At first, we would like to see the statistics of each appliances types.
print('%25s\t%8s\t%8s' % ('Appliance Type', '# Appliances', '# Instances'))
print('-'*70)
for t in Unq_type:
app_ids = [i for i in Apps if t in i]
t_ids = [i for i,j in enumerate(Types) if j == t]
print('%25s\t%10d\t%10d' % (t,len(set(app_ids)),len(t_ids)))
print('-'*70)
print('%25s\t%10d\t%10d' % ('Total',len(set(Apps)),len(Types)))
Appliance Type # Appliances # Instances ---------------------------------------------------------------------- Air Conditioner 14 66 Compact Fluorescent Lamp 31 175 Fan 23 115 Fridge 21 38 Hairdryer 32 156 Heater 7 35 Incandescent Light Bulb 23 114 Laptop 34 172 Microwave 28 139 Vacuum 8 38 Washing Machine 9 26 ---------------------------------------------------------------------- Total 230 1074
Then, we will randomly draw 5 instances from each type and plot them.

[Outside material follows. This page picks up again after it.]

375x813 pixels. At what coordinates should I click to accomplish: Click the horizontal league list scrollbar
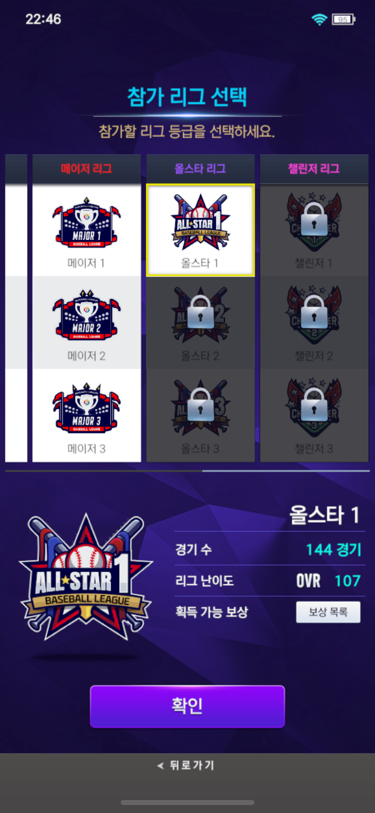click(x=188, y=471)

Since voltage normally has a standard shape, we will only draw current at first
# get 5 random instances from each type, will take ~ 1min to run
import random
count = 5
num_type = len(Unq_type)
fs = 30000
ids_to_draw = {}
t_data = {}
for (ii,t) in enumerate(Unq_type):
t_ids = [i for i,j in enumerate(Types,start=1) if j == t]
ids_to_draw[t] = random.sample(t_ids, count)
t_data[t] = read_data_given_id(csv_path, ids_to_draw[t], False)
# plot current
fig = plt.figure(figsize=(10,20))
ids_to_draw = {}
for (ii,t) in enumerate(Unq_type):
jj = 0
for (k,v) in t_data[t].items():
plt.subplot(num_type,count,ii*count+jj+1)
plt.plot(np.linspace(1./fs,len(v['current'])/fs,num=len(v['current'])),v['current'])
if ii==num_type-1:
plt.xlabel('time(s)')
if jj==0:
plt.ylabel(t,fontsize=10)
plt.title('Id: '+str(k))
jj += 1
fig.tight_layout()
plt.show()
For a better visualization of the dataset to consider voltage, let's look at the V-I trajectory. To make it easier to be seen, we will look at the last 10000 points, which reprsents 20 periods of steady states.
# plot V-I of last 10 steady state periods
fig = plt.figure(figsize=(10,20))
ids_to_draw = {}
for (ii,t) in enumerate(Unq_type):
jj = 0
for (k,v) in t_data[t].items():
plt.subplot(num_type,count,ii*count+jj+1)
plt.plot(v['current'][-10000:],v['voltage'][-10000:])
if ii==num_type-1:
plt.xlabel('Current(A)')
if jj==0:
plt.ylabel(t+ '(V)',fontsize=10)
plt.title('Id: '+str(k))
jj += 1
fig.tight_layout()
plt.show()
From the shapes of V-I, we can clearly see the distinct behaviours of appliances of different type. Although, we also noticed that for some appliances of the same type, they show varient patterns.
To confirm the meta data information, we can use
Meta[187]
{'appliance': {'brand': '', 'current': '', 'manufacture_year': '', 'model_number': '', 'notes': '', 'voltage': '', 'wattage': ''}, 'header': {'collection_time': 'July, 2013', 'notes': 'some instances are not well calibrated, meta data are not complete', 'sampling_frequency': '30000Hz'}, 'instances': {'length': '4.20s', 'status': 'off-on'}, 'location': 'house9', 'type': 'Washing Machine'}
to find out the associated information for this washing machine for example.